* **Problem details**: Could all of the entries be written out exactly, with any pictures omitted?

* **Task input**:

-------

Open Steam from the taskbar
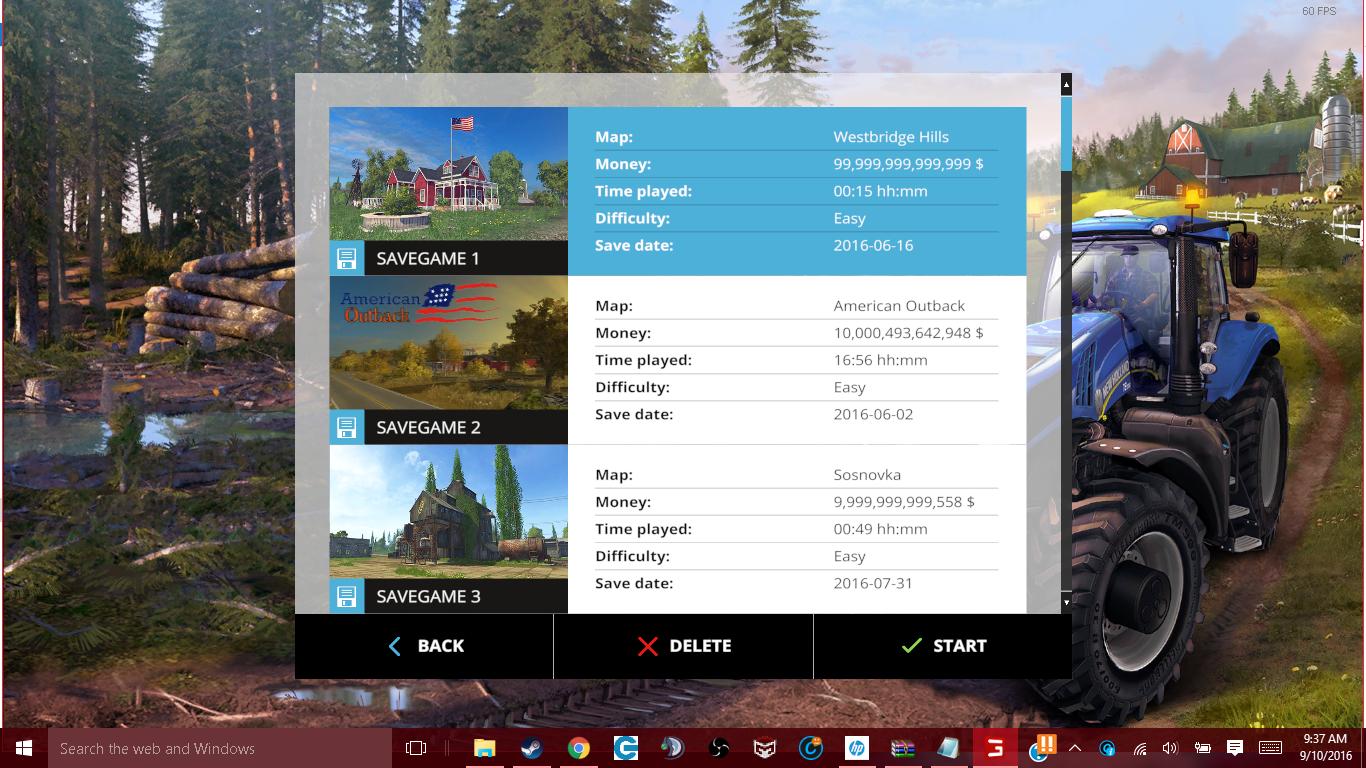Viewport: 1366px width, 768px height. (531, 748)
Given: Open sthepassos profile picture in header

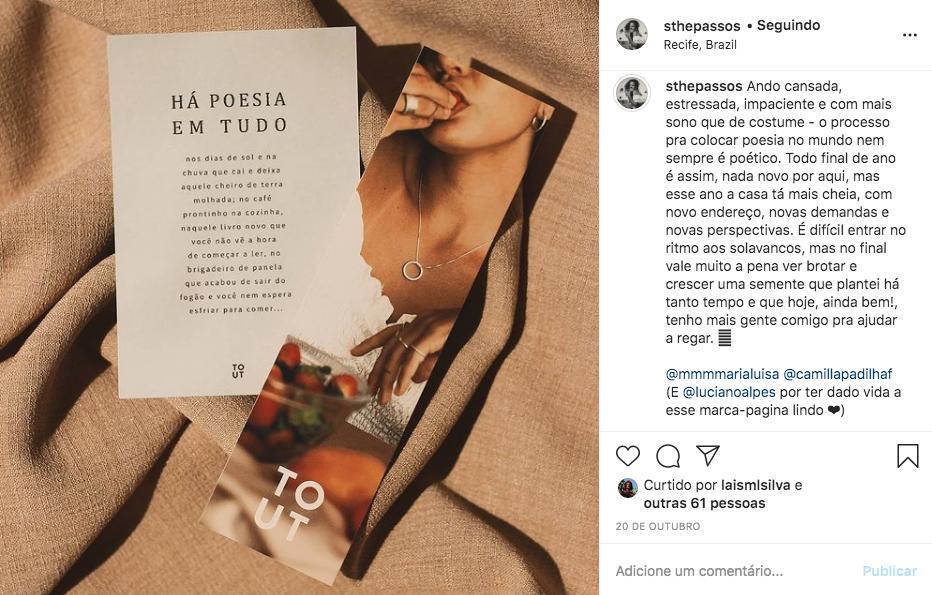Looking at the screenshot, I should 632,34.
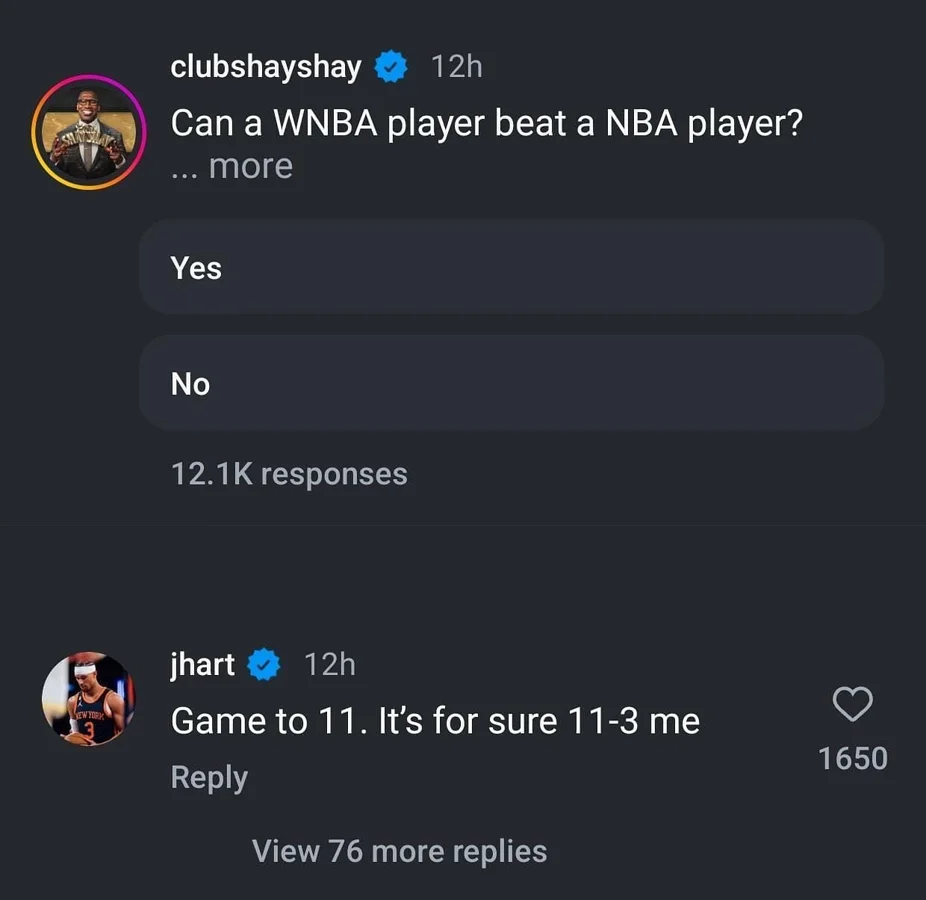
Task: Click the "Game to 11" comment text
Action: pyautogui.click(x=435, y=720)
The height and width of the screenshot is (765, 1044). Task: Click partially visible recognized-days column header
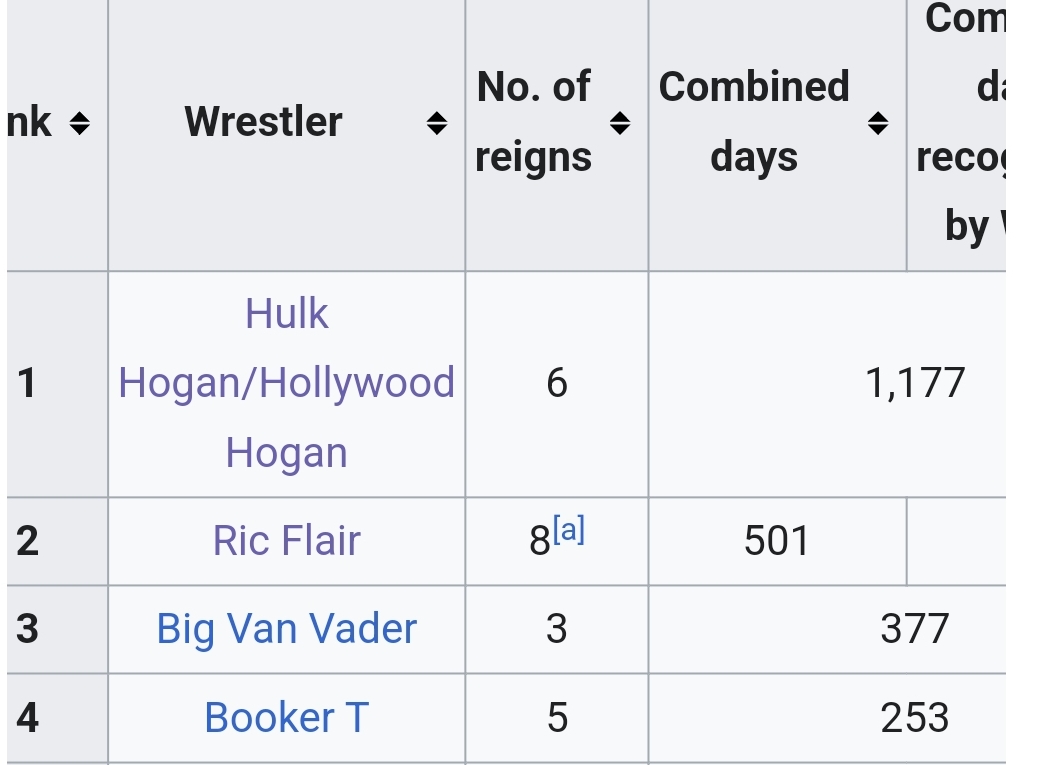960,122
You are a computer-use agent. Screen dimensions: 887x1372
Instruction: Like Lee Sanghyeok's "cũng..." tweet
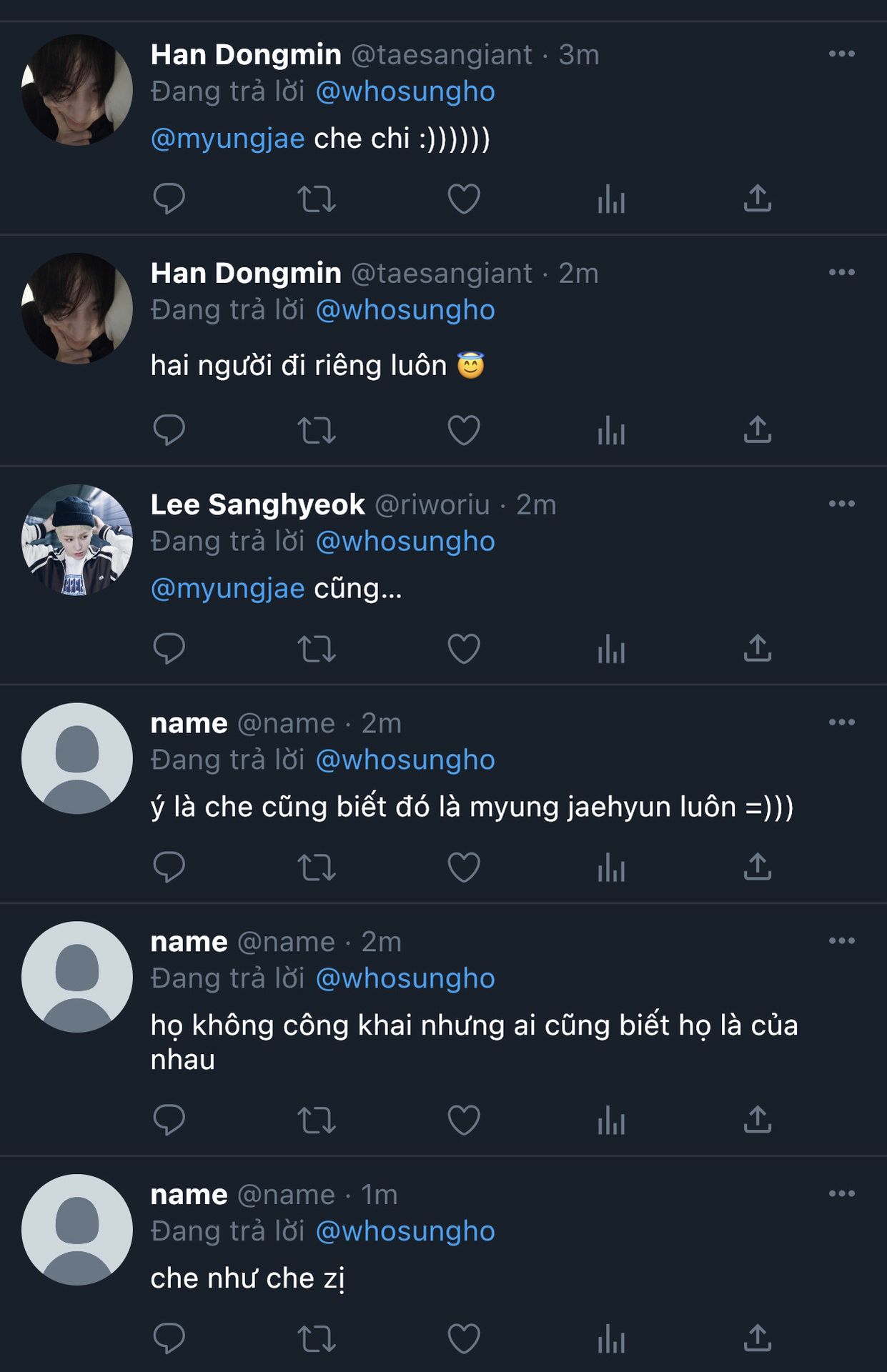pos(463,649)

-------

* **Solution below**:
Open Steam from the taskbar
Viewport: 1366px width, 768px height. (531, 748)
Given: Open sthepassos profile picture in header

Looking at the screenshot, I should 632,34.
Task: Click the "Game to 11" comment text
Action: pyautogui.click(x=435, y=720)
The height and width of the screenshot is (765, 1044). Task: Click partially visible recognized-days column header
960,122
You are a computer-use agent. Screen dimensions: 887x1372
Instruction: Like Lee Sanghyeok's "cũng..." tweet
pos(463,649)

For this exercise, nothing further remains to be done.